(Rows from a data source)
-------

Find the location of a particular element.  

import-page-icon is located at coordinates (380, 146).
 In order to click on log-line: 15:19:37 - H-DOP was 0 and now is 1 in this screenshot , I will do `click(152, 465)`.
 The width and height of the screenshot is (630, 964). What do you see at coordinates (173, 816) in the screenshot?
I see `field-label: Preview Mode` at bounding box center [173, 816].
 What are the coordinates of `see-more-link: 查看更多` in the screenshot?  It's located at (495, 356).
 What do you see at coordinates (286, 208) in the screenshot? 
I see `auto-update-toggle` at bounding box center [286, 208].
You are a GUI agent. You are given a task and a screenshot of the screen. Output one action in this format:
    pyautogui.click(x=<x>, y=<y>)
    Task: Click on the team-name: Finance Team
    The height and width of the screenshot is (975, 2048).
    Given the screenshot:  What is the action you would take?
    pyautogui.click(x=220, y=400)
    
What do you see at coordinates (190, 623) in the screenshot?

-------

Directions:
How many lines in the rows above contain the string "height"? Case counts. Reply with the number alone.

Answer space:
2